» Text passage
******************************
# Dwarf Hair Grass no co2?



## aquariumrookie (Jun 26, 2014)

Can I grow Dwarf Hair Grass with good lighting, ferts, liquid co2, and NO pressurized co2?
THANKS!


----------



## brad.harper.9 (May 14, 2014)

Yes. I've done it in the past. Buy no co2 no ferts. It just grows more slowly.


----------



## Chrom0zone (Jun 4, 2006)

No Co2, no ferts.


----------



## joetank10 (Aug 13, 2014)

How many watts in this LED's and what size is the tank?


----------



## Chrom0zone (Jun 4, 2006)

It's a ADA 60-P, 17 gallons 24"x12"x14"

Lighting is very low profile Marineland double bright LED 24"

I'll try and trim it this weekend and post new pics.

Dwarf hairgrass grows like crazy.

Have a garra, shrimp, dwarf cories and some baby ramhorns for a cleaning crew, then ~12 rasboras.

Super low maintenance once it matured. 

I'll have A LOT of matures Dwarf Hairgrass after manicuring if anyone wants some.


----------



## Sicamore_Tree (Feb 12, 2006)

Ill take some.


----------



## marty93aus (Aug 1, 2014)

sorry to go off topic, but i was just wondering weather Dwarf Hair Grass is suitable for african cichlids? or any cichlids?


----------
******************************
» Collected material
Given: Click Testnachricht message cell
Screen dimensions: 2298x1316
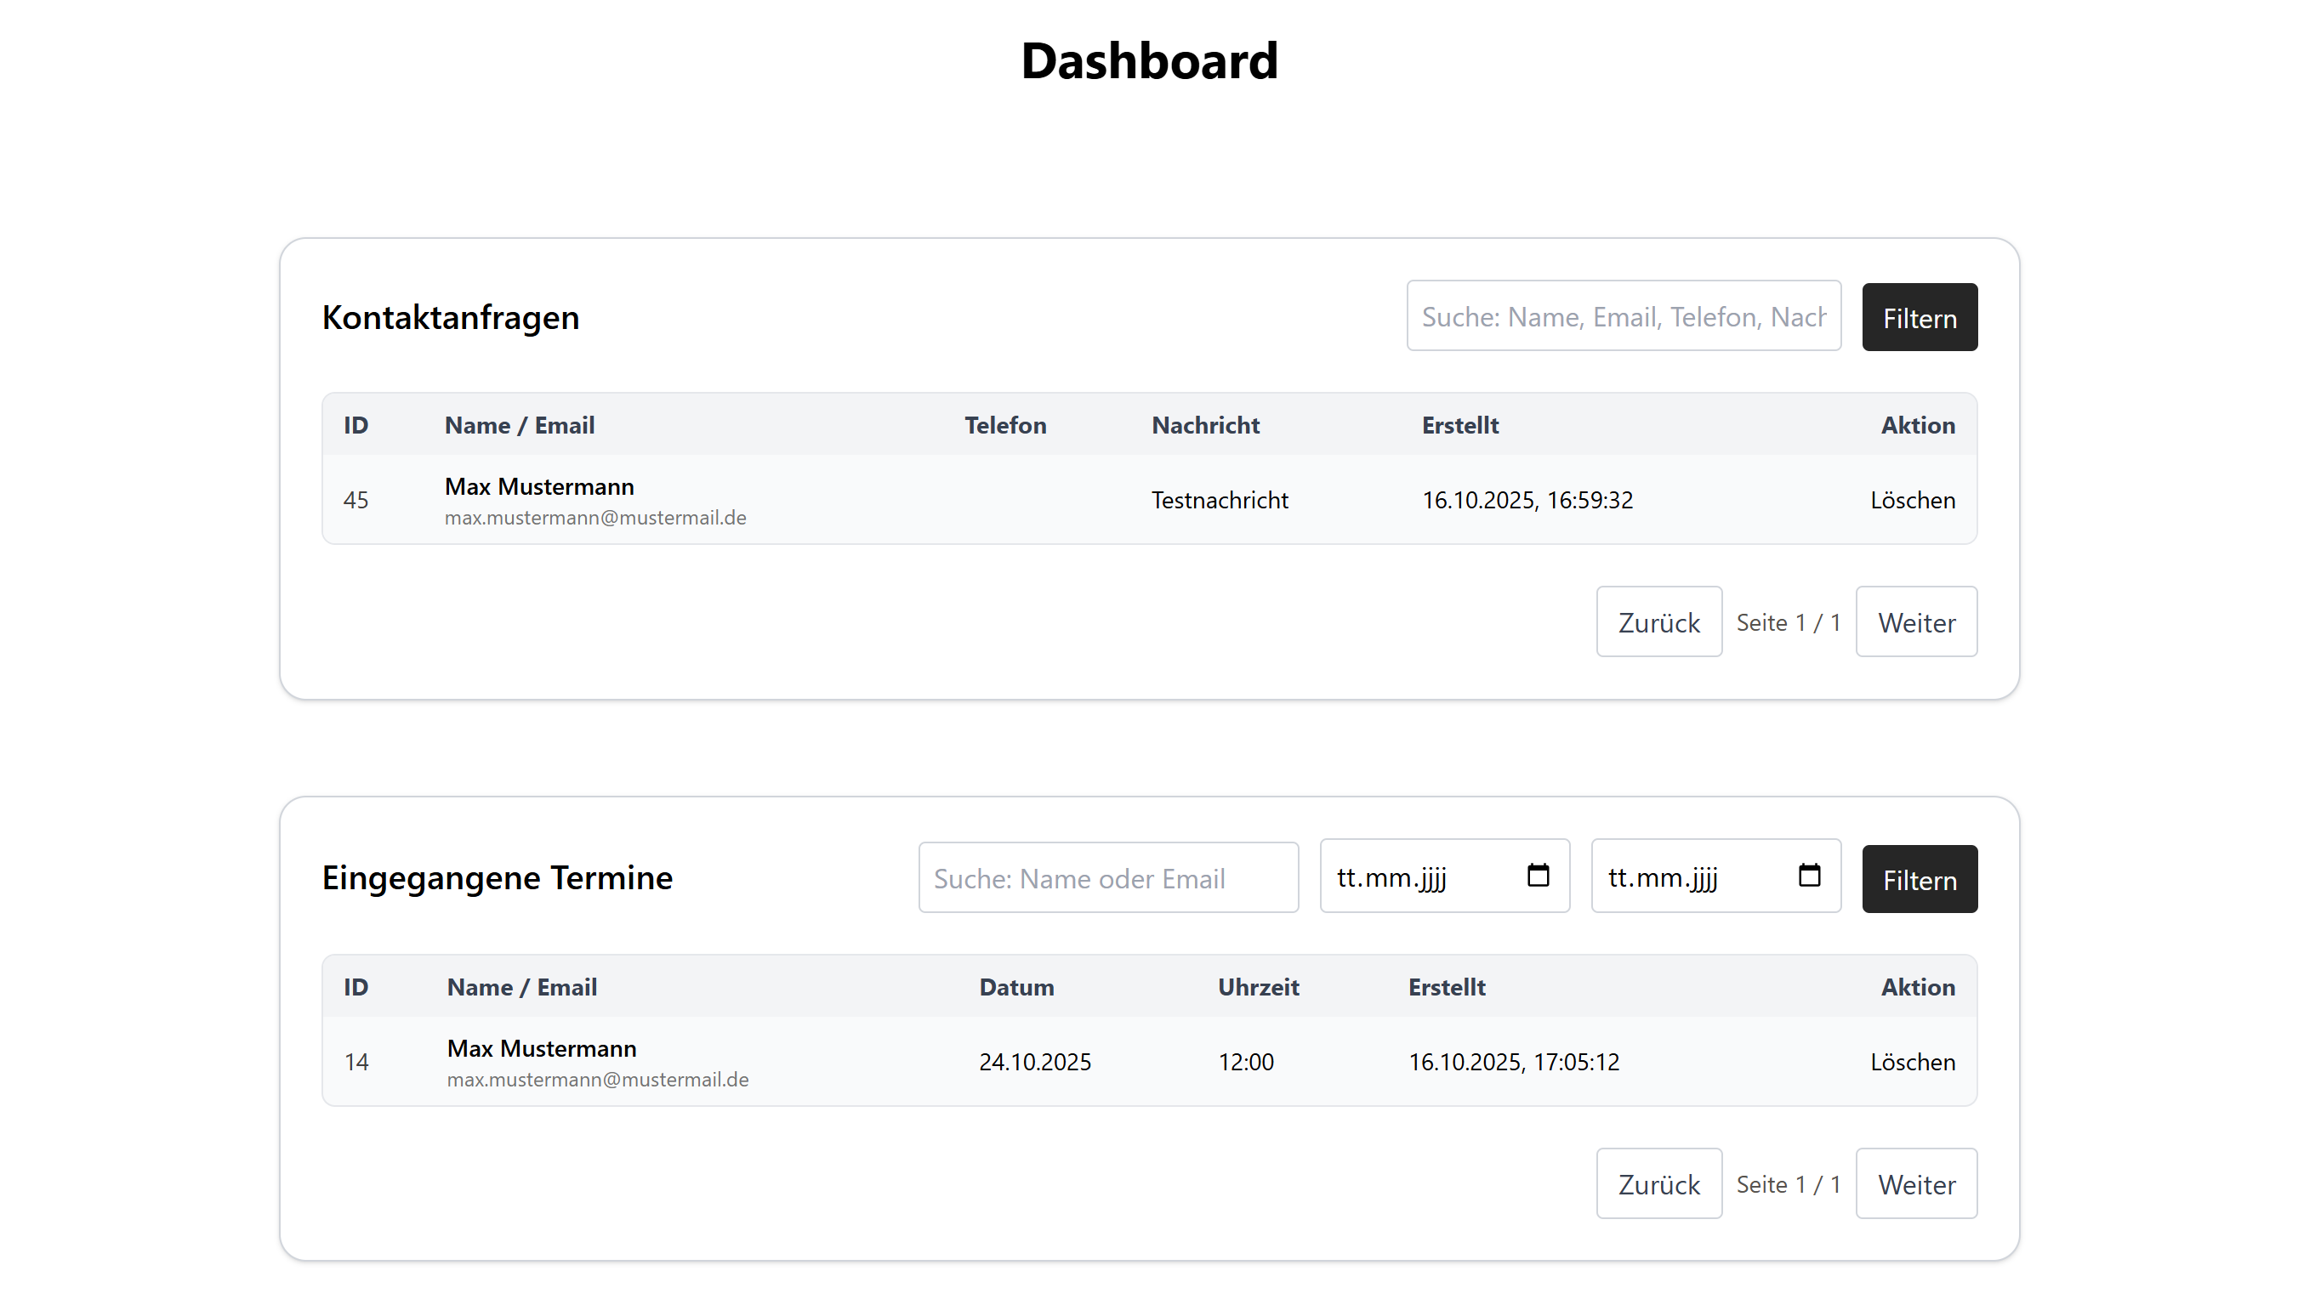Looking at the screenshot, I should pos(1219,500).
******************************
» Exercises
1) In the dwarf hair grass thread, how many gallons does the ADA 60-P tank hold?
2) Switch "Marineland" to "Finnex" and write out the stretch of the dwarf hair grass thread from "It's a ADA 60-P, 17" through "post new pics.".

» Problem solutions
1) 17 gallons

2)
It's a ADA 60-P, 17 gallons 24"x12"x14"

Lighting is very low profile Finnex double bright LED 24"

I'll try and trim it this weekend and post new pics.